The use of the euro alongside Lithuania’s national currency, as a currency for loans, a means of savings and for invoicing, is neither an anomaly nor simply an anecdote: this practice concerns or concerned a number of countries in the former communist bloc. “Euroization”  is the result of economic and political events that, at one time or another in these countries’ histories, have led them to use the euro in addition to their own currency. So given this context, will the official introduction of the euro in Lithuania really not change anything? Not exactly. Lithuania will see some changes, admittedly minor, as will the decision-making bodies of the ECB.
The euroization of loans and deposits: the case of Lithuania, neither anomaly, nor anecdote …

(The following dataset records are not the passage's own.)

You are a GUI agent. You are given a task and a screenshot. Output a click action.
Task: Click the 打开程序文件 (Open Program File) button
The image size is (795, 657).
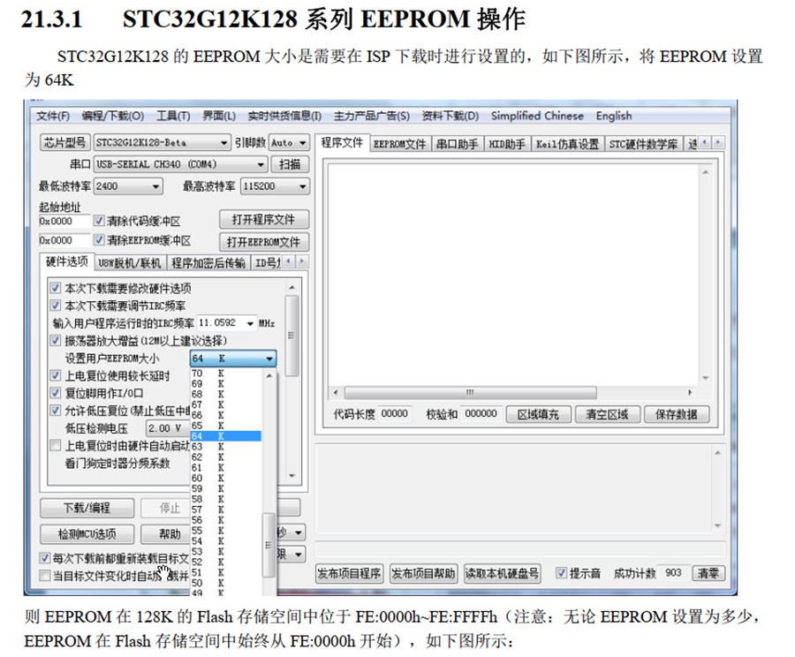pyautogui.click(x=263, y=219)
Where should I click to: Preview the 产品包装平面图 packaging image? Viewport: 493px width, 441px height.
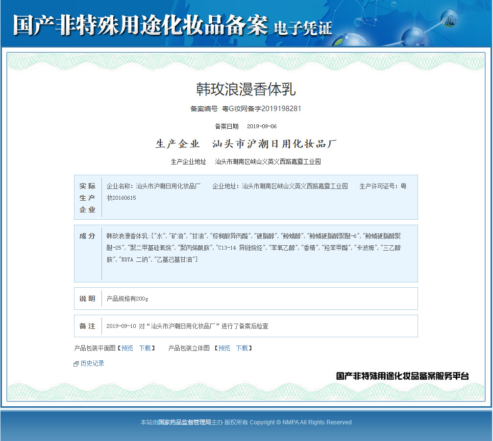(126, 348)
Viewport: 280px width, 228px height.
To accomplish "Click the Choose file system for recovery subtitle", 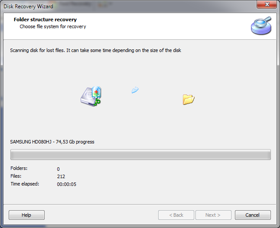I will (x=53, y=26).
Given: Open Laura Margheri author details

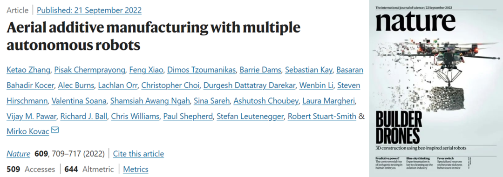Looking at the screenshot, I should click(328, 101).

If we exclude the principalities, islands and States (Andorra, San Marino, the Vatican, etc.) that have negotiated the adoption of the euro with the European authorities but without joining the European Union together with the countries that have adopted the euro unilaterally (Kosovo and Montenegro), there is in addition a whole set of countries that use the euro alongside their own currency. These countries are mostly from Central and Eastern Europe, the Balkans or the Commonwealth of Independent States (CIS). For example, in 2009, before Estonia and Latvia officially joined the euro zone (in 2011 and 2013, respectively), lending by private agents in the three Baltic states was mainly denominated in the euro, reaching a level of almost 90% in Latvia (Figure 1). Countries such as Croatia, Romania, Bulgaria, Serbia and Macedonia were not far behind, with over 50% of their loans denominated in euros. The figures for deposits in euros are somewhat less striking (Figure 2), but still raise questions as to the attraction that the euro exerted in some countries as a payment or reserve currency or for precautionary savings.

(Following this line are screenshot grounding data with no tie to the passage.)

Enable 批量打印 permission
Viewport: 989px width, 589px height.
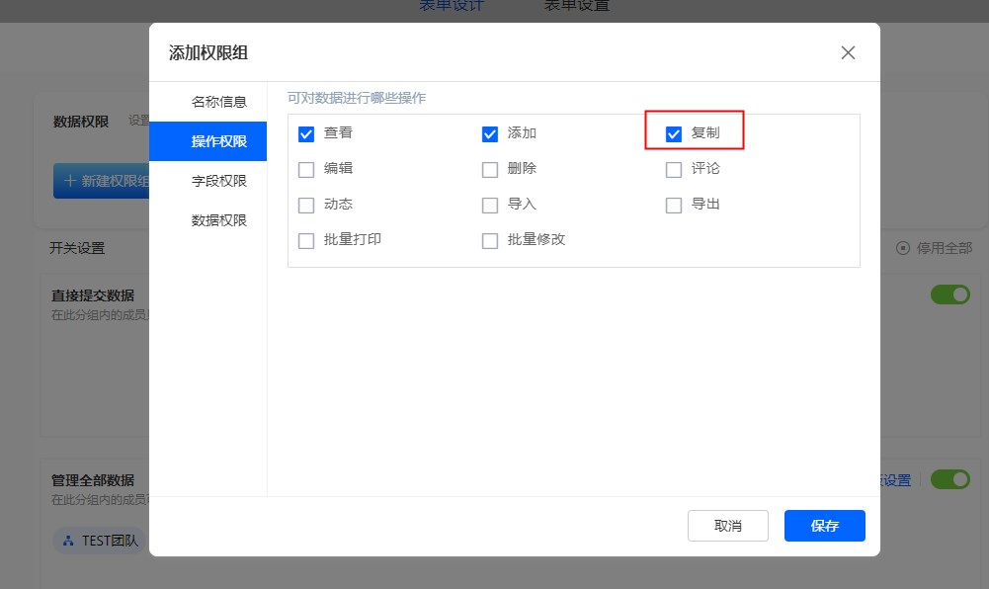pyautogui.click(x=306, y=240)
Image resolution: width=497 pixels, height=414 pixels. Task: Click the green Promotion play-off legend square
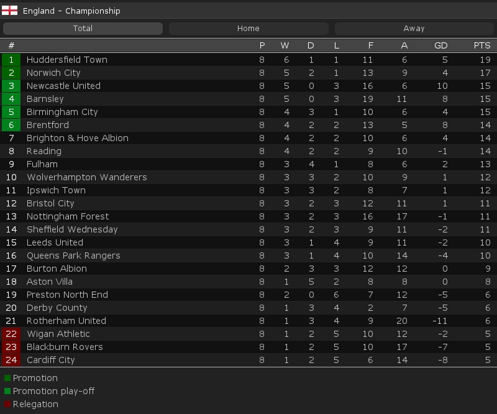(x=7, y=391)

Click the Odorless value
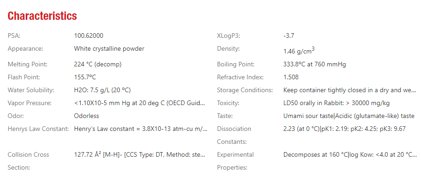pyautogui.click(x=86, y=116)
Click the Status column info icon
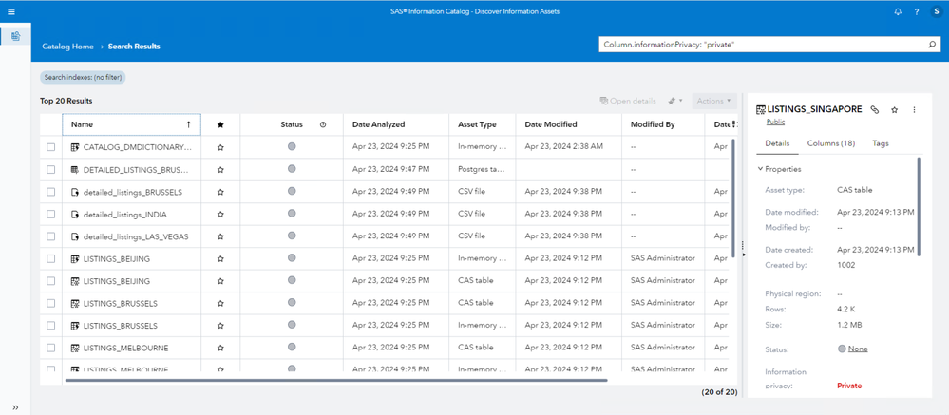The image size is (949, 415). (323, 124)
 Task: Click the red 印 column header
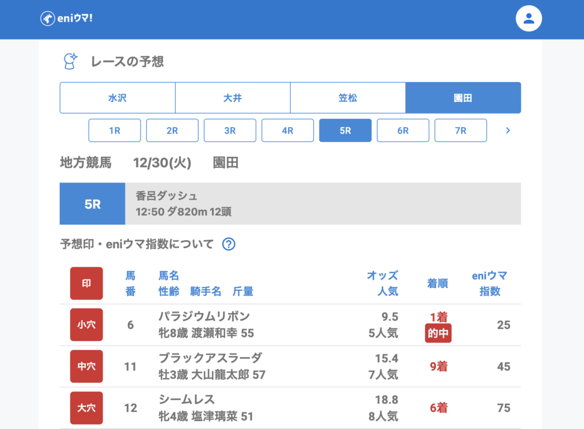tap(86, 283)
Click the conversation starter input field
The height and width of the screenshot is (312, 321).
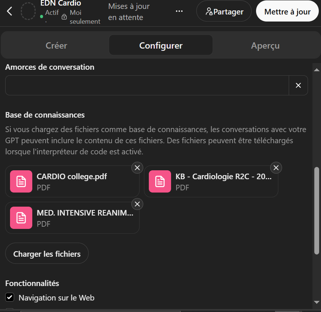point(147,85)
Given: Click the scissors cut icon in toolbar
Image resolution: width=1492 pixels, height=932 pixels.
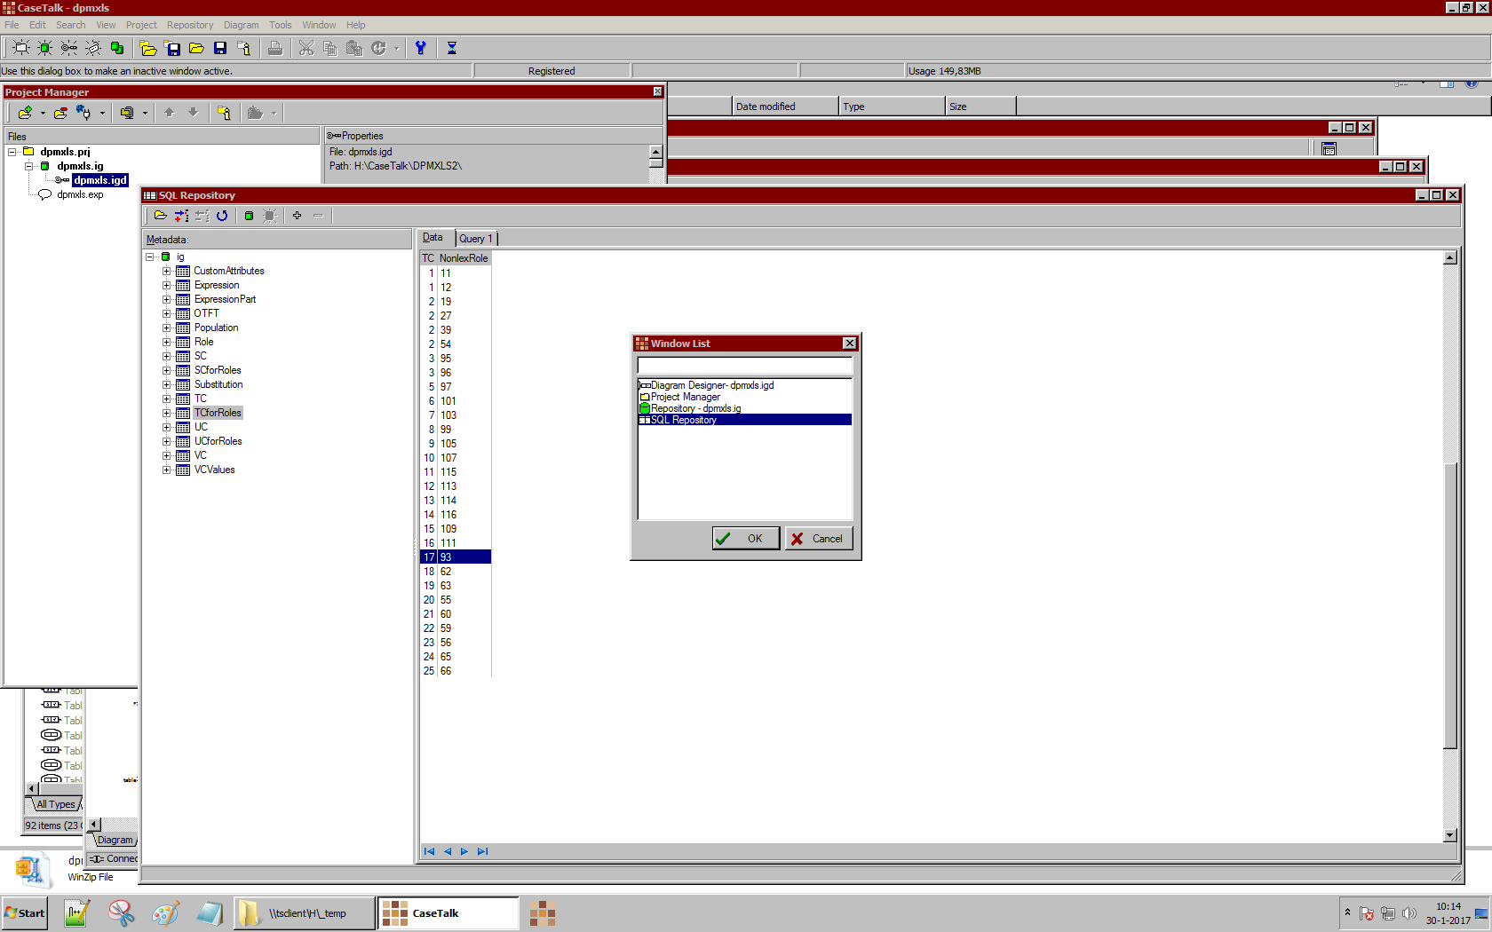Looking at the screenshot, I should click(306, 48).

There are a number of reasons why these countries have used the euro in addition to their own currency:
– The existence of fixed (or relatively fixed) exchange rates against the euro, which protects borrowers against the risk that their euro-denominated debt will grow heavier (since the likelihood of a devaluation / depreciation of the national currency is considered to be low);
– A lower interest rate on loans denominated in euros than when the loans are denominated in the national currency;
– A strong presence of multinational companies (particularly in the banking sector) that have not only funds in euros but also the “technology” to lend / borrow in euros;
– For loans in euros, the ex ante existence of bank deposits in euros, which is itself linked to multiple factors (e.g. the credibility of the monetary authorities, a strong presence of multinationals, revenue from migration coming from countries in the euro zone) .

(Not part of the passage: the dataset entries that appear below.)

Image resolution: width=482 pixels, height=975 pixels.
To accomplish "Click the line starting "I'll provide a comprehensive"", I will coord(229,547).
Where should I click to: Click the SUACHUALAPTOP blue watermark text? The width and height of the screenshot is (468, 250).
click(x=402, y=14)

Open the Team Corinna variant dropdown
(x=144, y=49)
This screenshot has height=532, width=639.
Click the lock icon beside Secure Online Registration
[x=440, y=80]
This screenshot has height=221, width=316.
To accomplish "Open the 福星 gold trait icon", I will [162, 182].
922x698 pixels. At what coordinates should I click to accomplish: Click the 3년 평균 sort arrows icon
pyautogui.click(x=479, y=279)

These factors have been present to a greater or lesser extent in the different countries. In Lithuania, the existence of a Currency Board  vis-à-vis the euro since 2002 has generally contributed to the economy’s “euroization”. This system of fixed exchange rates has enjoyed great credibility, prompting the country’s businesses and consumers to borrow in euros, particularly since these benefited from very low interest rates (Figure 3). The presence of multinational companies in a number of sectors strengthened the use of the euro as a benchmark currency for different functions (billing, deposits and savings). The importance to Lithuania of banks from the euro zone should nevertheless not be overestimated: the three largest banks operating in Lithuania are from Sweden and Norway. The risk of loans in euros thus involves, beyond the risk associated with the value of the Lithuanian lita, a risk associated with the value of a third currency. … This risk will obviously not disappear with Lithuania’s formal adoption of the euro.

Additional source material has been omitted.